As we expire, work is an area of our lives in continuous metastasis. The status quo is the dogma of productivity, efficiency and profitability. Today we are the product, its producers and its consumers. For Marina Vishmidt, art is the domain par excellence of “speculation as a mode of production”: the artist as the prototype of the entrepreneur; the artist as the financial instrument collects all kinds of information, materials, objects, and reproduces them as art, in the same way that financial derivatives collect empirical phenomena and reproduce them as earnings2. Perhaps the most serious thing is that for Vishmidt the logic of “speculation as a form of production” is a biopolitical device to develop subjects who not only identify with capital ideologically, but also immanently and structurally. Artists who behave like capital. Art as primitive accumulation. The artist's aspirational freedom — her supposed rebellion against labor alienation — as a model that has been exported to other productive areas in the form of precariousness, artists such as the perfect workers in the gig-economy.
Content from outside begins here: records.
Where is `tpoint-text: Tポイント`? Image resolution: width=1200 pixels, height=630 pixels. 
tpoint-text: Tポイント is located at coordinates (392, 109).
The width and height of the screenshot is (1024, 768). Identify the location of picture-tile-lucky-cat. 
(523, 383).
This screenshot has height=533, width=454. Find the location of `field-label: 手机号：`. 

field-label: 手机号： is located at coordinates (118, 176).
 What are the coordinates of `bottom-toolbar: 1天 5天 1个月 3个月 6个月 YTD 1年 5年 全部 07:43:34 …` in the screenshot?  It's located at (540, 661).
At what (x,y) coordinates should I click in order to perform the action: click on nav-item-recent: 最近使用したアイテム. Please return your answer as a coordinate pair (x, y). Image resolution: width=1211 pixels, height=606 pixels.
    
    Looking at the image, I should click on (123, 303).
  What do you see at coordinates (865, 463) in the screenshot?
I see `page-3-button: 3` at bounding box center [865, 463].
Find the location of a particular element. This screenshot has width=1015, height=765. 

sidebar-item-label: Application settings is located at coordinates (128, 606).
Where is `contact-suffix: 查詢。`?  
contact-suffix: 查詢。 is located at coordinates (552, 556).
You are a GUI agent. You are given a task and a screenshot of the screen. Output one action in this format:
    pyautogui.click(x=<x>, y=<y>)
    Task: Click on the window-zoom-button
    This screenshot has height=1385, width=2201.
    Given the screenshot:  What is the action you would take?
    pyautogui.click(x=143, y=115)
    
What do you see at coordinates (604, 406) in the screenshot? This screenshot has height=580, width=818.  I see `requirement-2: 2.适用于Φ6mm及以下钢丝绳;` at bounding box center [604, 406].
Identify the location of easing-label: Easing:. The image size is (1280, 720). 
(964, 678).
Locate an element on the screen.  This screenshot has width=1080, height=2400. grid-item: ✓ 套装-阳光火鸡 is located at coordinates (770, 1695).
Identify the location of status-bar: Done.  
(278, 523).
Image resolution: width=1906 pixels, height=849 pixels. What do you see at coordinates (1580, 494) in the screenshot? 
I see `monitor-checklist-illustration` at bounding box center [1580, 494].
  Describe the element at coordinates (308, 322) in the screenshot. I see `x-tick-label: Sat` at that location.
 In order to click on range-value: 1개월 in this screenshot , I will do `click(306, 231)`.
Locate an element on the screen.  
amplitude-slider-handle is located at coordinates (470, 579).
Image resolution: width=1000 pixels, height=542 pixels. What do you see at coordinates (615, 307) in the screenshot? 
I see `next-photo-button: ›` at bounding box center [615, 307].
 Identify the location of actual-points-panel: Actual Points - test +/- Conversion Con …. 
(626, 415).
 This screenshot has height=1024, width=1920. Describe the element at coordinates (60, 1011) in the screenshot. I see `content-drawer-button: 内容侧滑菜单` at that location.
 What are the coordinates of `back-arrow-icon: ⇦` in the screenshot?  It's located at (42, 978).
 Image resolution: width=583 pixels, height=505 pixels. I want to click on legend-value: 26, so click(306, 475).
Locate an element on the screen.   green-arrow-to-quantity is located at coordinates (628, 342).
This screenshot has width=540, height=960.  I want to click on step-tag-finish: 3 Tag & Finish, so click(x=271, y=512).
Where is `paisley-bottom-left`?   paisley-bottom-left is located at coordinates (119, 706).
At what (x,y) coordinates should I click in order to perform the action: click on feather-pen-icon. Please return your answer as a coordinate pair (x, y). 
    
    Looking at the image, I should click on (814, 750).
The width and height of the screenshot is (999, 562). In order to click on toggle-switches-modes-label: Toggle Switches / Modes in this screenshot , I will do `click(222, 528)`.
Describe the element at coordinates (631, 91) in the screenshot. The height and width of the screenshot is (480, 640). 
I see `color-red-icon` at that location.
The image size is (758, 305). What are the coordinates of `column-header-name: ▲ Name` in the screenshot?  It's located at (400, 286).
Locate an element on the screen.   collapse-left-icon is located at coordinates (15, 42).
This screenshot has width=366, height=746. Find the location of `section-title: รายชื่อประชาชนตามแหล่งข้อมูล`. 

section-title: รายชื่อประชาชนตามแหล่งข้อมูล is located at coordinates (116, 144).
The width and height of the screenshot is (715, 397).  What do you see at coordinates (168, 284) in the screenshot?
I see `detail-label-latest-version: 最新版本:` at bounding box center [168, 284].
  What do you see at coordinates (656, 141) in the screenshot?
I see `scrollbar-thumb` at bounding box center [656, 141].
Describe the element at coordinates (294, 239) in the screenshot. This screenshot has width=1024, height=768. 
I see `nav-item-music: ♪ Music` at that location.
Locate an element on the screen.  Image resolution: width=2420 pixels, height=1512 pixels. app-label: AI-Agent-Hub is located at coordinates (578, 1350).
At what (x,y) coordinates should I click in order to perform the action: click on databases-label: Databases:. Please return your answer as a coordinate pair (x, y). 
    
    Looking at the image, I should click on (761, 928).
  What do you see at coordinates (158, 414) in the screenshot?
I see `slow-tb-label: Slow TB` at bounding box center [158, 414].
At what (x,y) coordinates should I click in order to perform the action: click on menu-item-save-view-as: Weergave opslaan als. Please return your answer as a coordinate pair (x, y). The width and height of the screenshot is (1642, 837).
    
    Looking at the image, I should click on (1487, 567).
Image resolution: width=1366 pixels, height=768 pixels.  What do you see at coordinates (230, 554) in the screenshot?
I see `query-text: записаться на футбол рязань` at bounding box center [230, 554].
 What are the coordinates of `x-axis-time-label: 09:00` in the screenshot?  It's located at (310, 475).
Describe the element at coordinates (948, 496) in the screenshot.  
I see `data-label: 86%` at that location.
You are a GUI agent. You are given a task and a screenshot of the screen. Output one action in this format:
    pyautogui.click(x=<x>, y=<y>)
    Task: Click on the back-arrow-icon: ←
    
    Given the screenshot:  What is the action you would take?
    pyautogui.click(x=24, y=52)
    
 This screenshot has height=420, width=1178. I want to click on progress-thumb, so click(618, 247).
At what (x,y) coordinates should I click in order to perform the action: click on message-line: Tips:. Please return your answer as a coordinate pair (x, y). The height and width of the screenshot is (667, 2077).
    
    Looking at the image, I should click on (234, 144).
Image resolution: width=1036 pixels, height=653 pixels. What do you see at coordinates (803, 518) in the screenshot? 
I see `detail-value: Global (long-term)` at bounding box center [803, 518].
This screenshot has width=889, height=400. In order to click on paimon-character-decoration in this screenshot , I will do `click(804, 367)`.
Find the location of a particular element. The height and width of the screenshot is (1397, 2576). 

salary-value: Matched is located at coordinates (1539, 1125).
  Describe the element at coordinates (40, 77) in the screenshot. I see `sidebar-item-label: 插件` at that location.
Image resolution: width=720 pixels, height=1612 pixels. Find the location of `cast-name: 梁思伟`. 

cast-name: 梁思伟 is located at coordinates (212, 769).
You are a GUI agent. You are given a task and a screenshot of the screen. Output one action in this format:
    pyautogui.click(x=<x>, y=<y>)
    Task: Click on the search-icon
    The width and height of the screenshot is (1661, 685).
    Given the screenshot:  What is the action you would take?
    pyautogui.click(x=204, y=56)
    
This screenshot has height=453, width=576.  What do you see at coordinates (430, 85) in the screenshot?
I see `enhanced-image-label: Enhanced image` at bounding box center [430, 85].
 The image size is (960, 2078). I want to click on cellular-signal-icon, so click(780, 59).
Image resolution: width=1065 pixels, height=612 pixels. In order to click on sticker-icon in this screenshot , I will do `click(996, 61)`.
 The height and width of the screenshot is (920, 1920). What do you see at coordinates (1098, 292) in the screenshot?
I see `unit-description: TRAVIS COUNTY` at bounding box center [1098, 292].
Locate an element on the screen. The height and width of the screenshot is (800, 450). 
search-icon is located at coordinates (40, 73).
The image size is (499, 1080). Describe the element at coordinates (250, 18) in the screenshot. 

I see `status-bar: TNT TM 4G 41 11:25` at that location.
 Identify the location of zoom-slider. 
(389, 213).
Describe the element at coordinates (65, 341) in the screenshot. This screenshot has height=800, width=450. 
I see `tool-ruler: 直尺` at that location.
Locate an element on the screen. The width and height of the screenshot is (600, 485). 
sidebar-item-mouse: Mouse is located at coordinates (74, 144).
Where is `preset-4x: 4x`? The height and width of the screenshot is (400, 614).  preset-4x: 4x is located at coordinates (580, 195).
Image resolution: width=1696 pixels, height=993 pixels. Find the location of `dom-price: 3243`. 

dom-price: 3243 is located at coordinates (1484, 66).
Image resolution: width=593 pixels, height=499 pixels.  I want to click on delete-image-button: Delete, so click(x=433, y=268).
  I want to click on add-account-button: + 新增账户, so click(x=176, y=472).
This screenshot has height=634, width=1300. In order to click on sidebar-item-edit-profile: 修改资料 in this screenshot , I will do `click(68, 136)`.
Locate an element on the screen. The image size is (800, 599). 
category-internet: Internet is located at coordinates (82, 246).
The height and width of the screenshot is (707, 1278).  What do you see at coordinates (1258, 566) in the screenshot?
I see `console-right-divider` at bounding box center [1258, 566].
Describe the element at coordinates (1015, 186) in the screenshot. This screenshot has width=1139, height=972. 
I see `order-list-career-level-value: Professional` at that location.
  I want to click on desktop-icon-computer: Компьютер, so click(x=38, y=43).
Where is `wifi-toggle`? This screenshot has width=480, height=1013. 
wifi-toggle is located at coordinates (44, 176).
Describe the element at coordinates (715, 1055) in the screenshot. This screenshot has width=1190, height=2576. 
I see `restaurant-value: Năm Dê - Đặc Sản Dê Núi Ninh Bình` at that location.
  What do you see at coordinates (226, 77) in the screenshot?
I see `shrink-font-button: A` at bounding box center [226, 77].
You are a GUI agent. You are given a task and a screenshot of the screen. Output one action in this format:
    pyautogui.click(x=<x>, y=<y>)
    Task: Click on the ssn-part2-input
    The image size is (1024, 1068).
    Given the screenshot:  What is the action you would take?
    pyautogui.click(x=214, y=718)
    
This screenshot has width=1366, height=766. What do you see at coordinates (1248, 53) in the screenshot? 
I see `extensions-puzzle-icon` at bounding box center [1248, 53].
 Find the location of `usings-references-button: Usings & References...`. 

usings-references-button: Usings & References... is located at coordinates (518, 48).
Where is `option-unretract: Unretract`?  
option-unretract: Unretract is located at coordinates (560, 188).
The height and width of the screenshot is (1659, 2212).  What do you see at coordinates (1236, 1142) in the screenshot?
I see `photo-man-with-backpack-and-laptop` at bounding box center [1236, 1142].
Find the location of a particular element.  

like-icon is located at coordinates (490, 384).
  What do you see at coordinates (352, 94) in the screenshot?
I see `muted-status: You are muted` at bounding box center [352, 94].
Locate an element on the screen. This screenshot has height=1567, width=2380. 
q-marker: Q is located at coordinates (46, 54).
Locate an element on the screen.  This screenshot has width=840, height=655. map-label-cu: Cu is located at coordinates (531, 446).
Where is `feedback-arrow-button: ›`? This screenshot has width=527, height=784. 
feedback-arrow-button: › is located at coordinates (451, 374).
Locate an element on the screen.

But the resistance remains. You can always resist even if at the same time we move slowly towards the meat grinder that makes us objects. There are places of resistance, grease holes, anti-heteronormative holes, anti-patriarchal and anti-racist holes, anti-money holes — that are still ruled by him, because material conditions decide who lives and who doesn't. Pleasure is also today optimized in time-based services or in highly efficient genital abstractions with physically impossible pleasure coefficients (2,700-6,300 vibrations per second). In many of those resistance holes you learn contouring, the workings of hormones, cosmetic technology, there are Bratz Dolls, demons, dogs, poetry and theory. These spaces coexist with the hyper-consumerist, hyper-violent reality, and although they flirt with it to earn a living — their living — they manage to retain something for themselves, the little that refuses to be an object and perhaps, if you wanted buy they would sell it, but his-hers, it would always be.
1 Jean François Lyotard, “Energumen Capitalism,” in Hatred of Capitalism, A Reader, ed. Chris Kraus (Los Angeles: Semiotext(e), 2001), 234.
2 Marina Vishmidt, Speculation as a mode of production : forms of value subjectivity in art and capital (Boston: Brill, 2018), 4.